## YOUR TASK
Reproduce every record below exactly as it appears.

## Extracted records
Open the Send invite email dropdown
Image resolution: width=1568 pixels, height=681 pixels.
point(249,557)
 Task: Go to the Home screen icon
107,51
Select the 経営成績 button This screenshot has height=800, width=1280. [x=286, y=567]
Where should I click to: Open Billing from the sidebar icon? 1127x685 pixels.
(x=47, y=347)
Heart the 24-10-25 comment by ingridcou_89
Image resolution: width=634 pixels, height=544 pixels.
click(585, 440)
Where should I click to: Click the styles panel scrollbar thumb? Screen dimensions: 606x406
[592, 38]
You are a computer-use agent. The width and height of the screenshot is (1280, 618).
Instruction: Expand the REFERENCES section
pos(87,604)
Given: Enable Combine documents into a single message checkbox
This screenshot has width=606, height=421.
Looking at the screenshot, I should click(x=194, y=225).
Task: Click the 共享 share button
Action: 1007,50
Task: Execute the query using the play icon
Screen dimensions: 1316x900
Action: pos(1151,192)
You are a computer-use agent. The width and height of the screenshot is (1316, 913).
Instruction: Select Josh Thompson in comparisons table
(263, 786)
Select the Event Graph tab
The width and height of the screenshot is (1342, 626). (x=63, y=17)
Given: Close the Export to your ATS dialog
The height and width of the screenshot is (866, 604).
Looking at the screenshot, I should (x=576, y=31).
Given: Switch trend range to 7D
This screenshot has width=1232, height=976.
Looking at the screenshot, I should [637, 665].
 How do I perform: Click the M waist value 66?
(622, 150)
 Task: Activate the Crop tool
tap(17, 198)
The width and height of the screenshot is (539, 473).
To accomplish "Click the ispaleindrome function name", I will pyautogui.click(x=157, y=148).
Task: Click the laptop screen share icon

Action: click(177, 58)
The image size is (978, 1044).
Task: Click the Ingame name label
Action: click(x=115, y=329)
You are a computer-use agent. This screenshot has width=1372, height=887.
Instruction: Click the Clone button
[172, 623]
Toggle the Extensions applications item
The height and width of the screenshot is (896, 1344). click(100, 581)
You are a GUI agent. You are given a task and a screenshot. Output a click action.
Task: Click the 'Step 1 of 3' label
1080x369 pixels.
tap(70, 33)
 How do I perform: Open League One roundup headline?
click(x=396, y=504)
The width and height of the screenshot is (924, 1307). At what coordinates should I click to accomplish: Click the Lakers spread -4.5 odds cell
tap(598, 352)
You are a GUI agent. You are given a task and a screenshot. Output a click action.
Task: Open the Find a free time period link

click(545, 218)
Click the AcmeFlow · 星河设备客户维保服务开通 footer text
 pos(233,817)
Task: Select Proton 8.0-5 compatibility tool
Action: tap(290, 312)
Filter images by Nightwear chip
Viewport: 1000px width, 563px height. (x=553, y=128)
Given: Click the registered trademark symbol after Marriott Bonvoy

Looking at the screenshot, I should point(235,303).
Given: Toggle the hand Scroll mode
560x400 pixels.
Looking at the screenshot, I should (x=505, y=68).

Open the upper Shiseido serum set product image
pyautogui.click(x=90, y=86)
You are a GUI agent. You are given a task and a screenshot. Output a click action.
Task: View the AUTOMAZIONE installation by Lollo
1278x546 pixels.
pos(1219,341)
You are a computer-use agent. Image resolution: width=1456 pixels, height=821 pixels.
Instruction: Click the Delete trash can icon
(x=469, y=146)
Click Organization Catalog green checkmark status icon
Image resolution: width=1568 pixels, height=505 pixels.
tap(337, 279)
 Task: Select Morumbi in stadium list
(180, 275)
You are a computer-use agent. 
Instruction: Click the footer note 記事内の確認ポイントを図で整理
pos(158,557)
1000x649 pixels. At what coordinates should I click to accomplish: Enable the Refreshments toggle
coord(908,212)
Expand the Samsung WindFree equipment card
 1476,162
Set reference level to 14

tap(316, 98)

## OUTPUT BELOW
Open the Send invite email dropdown
Image resolution: width=1568 pixels, height=681 pixels.
point(249,557)
 Task: Go to the Home screen icon
107,51
Select the 経営成績 button This screenshot has height=800, width=1280. [x=286, y=567]
Where should I click to: Open Billing from the sidebar icon? 1127x685 pixels.
(x=47, y=347)
Heart the 24-10-25 comment by ingridcou_89
Image resolution: width=634 pixels, height=544 pixels.
click(585, 440)
Where should I click to: Click the styles panel scrollbar thumb? Screen dimensions: 606x406
[592, 38]
You are a computer-use agent. The width and height of the screenshot is (1280, 618).
Instruction: Expand the REFERENCES section
pos(87,604)
Given: Enable Combine documents into a single message checkbox
This screenshot has width=606, height=421.
Looking at the screenshot, I should click(x=194, y=225).
Task: Click the 共享 share button
Action: 1007,50
Task: Execute the query using the play icon
Screen dimensions: 1316x900
Action: pos(1151,192)
You are a computer-use agent. The width and height of the screenshot is (1316, 913).
Instruction: Select Josh Thompson in comparisons table
(263, 786)
Select the Event Graph tab
The width and height of the screenshot is (1342, 626). (x=63, y=17)
Given: Close the Export to your ATS dialog
The height and width of the screenshot is (866, 604).
Looking at the screenshot, I should (x=576, y=31).
Given: Switch trend range to 7D
This screenshot has width=1232, height=976.
Looking at the screenshot, I should [637, 665].
 How do I perform: Click the M waist value 66?
(622, 150)
 Task: Activate the Crop tool
tap(17, 198)
The width and height of the screenshot is (539, 473).
To accomplish "Click the ispaleindrome function name", I will pyautogui.click(x=157, y=148).
Task: Click the laptop screen share icon

Action: click(177, 58)
The image size is (978, 1044).
Task: Click the Ingame name label
Action: click(x=115, y=329)
You are a computer-use agent. This screenshot has width=1372, height=887.
Instruction: Click the Clone button
[172, 623]
Toggle the Extensions applications item
The height and width of the screenshot is (896, 1344). click(100, 581)
You are a GUI agent. You are given a task and a screenshot. Output a click action.
Task: Click the 'Step 1 of 3' label
1080x369 pixels.
tap(70, 33)
 How do I perform: Open League One roundup headline?
click(x=396, y=504)
The width and height of the screenshot is (924, 1307). At what coordinates should I click to accomplish: Click the Lakers spread -4.5 odds cell
tap(598, 352)
You are a GUI agent. You are given a task and a screenshot. Output a click action.
Task: Open the Find a free time period link

click(545, 218)
Click the AcmeFlow · 星河设备客户维保服务开通 footer text
 pos(233,817)
Task: Select Proton 8.0-5 compatibility tool
Action: tap(290, 312)
Filter images by Nightwear chip
Viewport: 1000px width, 563px height. (x=553, y=128)
Given: Click the registered trademark symbol after Marriott Bonvoy

Looking at the screenshot, I should point(235,303).
Given: Toggle the hand Scroll mode
560x400 pixels.
Looking at the screenshot, I should (x=505, y=68).

Open the upper Shiseido serum set product image
pyautogui.click(x=90, y=86)
You are a GUI agent. You are given a task and a screenshot. Output a click action.
Task: View the AUTOMAZIONE installation by Lollo
1278x546 pixels.
pos(1219,341)
You are a computer-use agent. Image resolution: width=1456 pixels, height=821 pixels.
Instruction: Click the Delete trash can icon
(x=469, y=146)
Click Organization Catalog green checkmark status icon
Image resolution: width=1568 pixels, height=505 pixels.
tap(337, 279)
 Task: Select Morumbi in stadium list
(180, 275)
You are a computer-use agent. 
Instruction: Click the footer note 記事内の確認ポイントを図で整理
pos(158,557)
1000x649 pixels. At what coordinates should I click to accomplish: Enable the Refreshments toggle
coord(908,212)
Expand the Samsung WindFree equipment card
 1476,162
Set reference level to 14

tap(316, 98)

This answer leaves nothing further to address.